**Opdracht:**
Neem uit de tekst over het Utrechtse spreidingsbeleid letterlijk het stuk over tussen "Commotie alom. Na" en "probleemwijken te verhogen.", beide inbegrepen.

**Aangeleverd fragment:**
___

Commotie alom. Na Rotterdam zou ook Utrecht een spreidingsbeleid voor allochtonen willen voeren. Dat is op te maken uit een uitgelekt voorstel van het Platform Woningcorporaties Utrecht. Het voorstel zou eigenlijk pas op 18 maart worden besproken tijdens een bijeenkomst over prestatieafspraken van de woningcorporaties en tien wethouders van gemeenten binnen de Bestuursregio Utrecht. Afspraken die, onder meer, de huisvesting van kansarmen uit Utrechtse probleemwijken, zoals Kanaleneiland en Overvecht. Uit de voorstellen blijkt dat woningcorporaties in de regio Utrecht kansarme inwoners van dergelijke probleemwijken willen stimuleren te verhuizen naar andere gemeenten in de regio. De corporaties zijn van plan daartoe prijzen van huurwoningen in randgemeenten rondom Utrecht te verlagen en die van goedkope huizen in de probleemwijken te verhogen.
De voorstellen sluiten aan bij een plan van de gemeente Utrecht om de wijk Kanaleneiland grondig te vernieuwen. Kanaleneiland is een naoorlogse flatwijk, met tachtig procent allochtonen. Bewoners klagen over criminaliteit, onveiligheid, verloedering. Volgens de gemeente Utrecht zijn veel problemen te wijten aan de eenzijdige bevolkingsopbouw, die is ontstaan doordat de wijk veel dezelfde, goedkope sociale huurwoningen telt. Om het tij te keren wil de gemeente de probleemwijk vernieuwen, onder meer door de sloop van 550 goedkope huurwoningen en de bouw van 1300 nieuwe huizen. Zestig procent van de nieuw te bouwen huizen zal bestaan uit duurdere koopwoningen.

___

**Gegevens:**
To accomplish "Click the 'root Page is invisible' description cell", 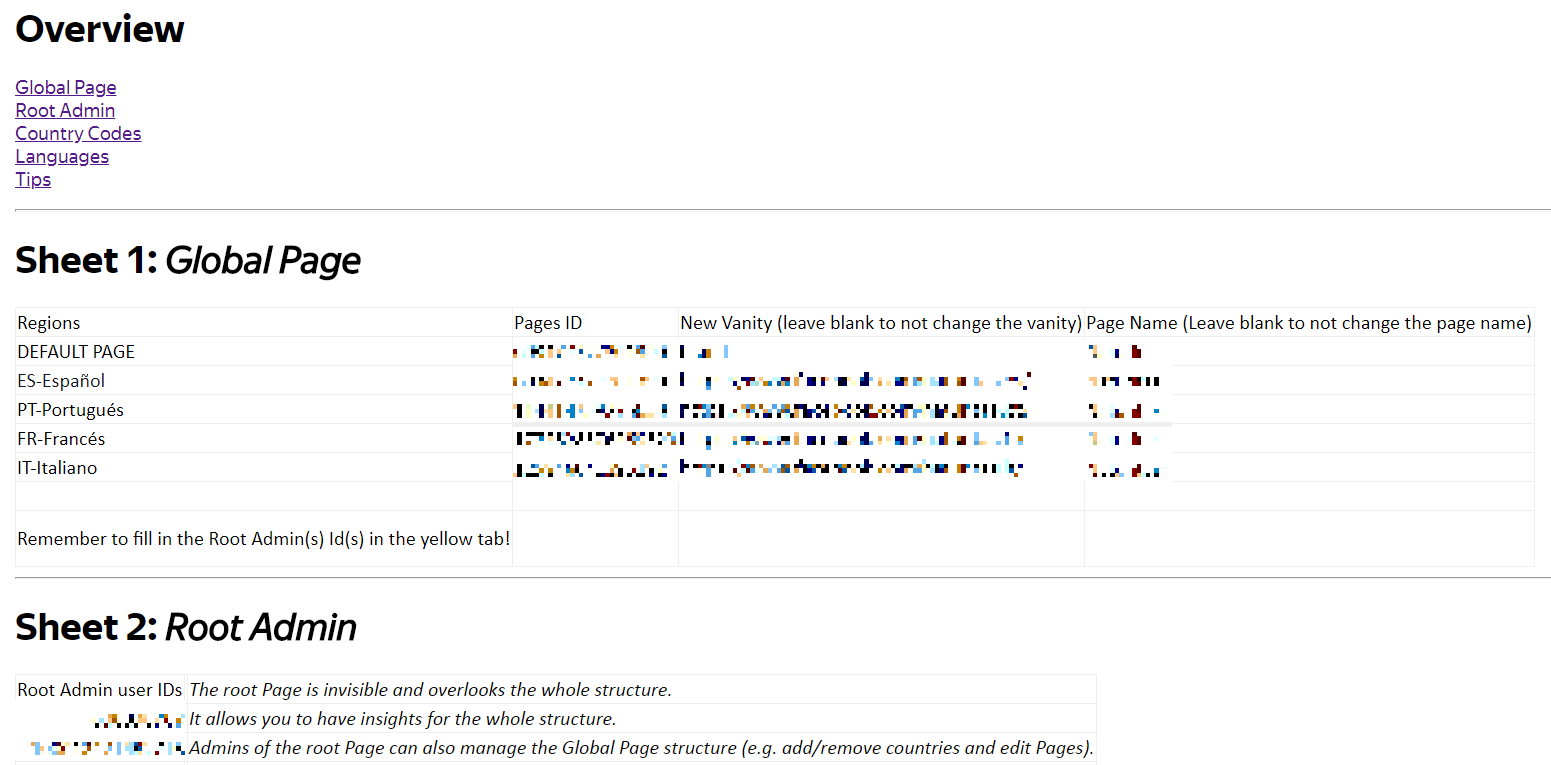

___

**Oplossing:**
Commotie alom. Na Rotterdam zou ook Utrecht een spreidingsbeleid voor allochtonen willen voeren. Dat is op te maken uit een uitgelekt voorstel van het Platform Woningcorporaties Utrecht. Het voorstel zou eigenlijk pas op 18 maart worden besproken tijdens een bijeenkomst over prestatieafspraken van de woningcorporaties en tien wethouders van gemeenten binnen de Bestuursregio Utrecht. Afspraken die, onder meer, de huisvesting van kansarmen uit Utrechtse probleemwijken, zoals Kanaleneiland en Overvecht. Uit de voorstellen blijkt dat woningcorporaties in de regio Utrecht kansarme inwoners van dergelijke probleemwijken willen stimuleren te verhuizen naar andere gemeenten in de regio. De corporaties zijn van plan daartoe prijzen van huurwoningen in randgemeenten rondom Utrecht te verlagen en die van goedkope huizen in de probleemwijken te verhogen.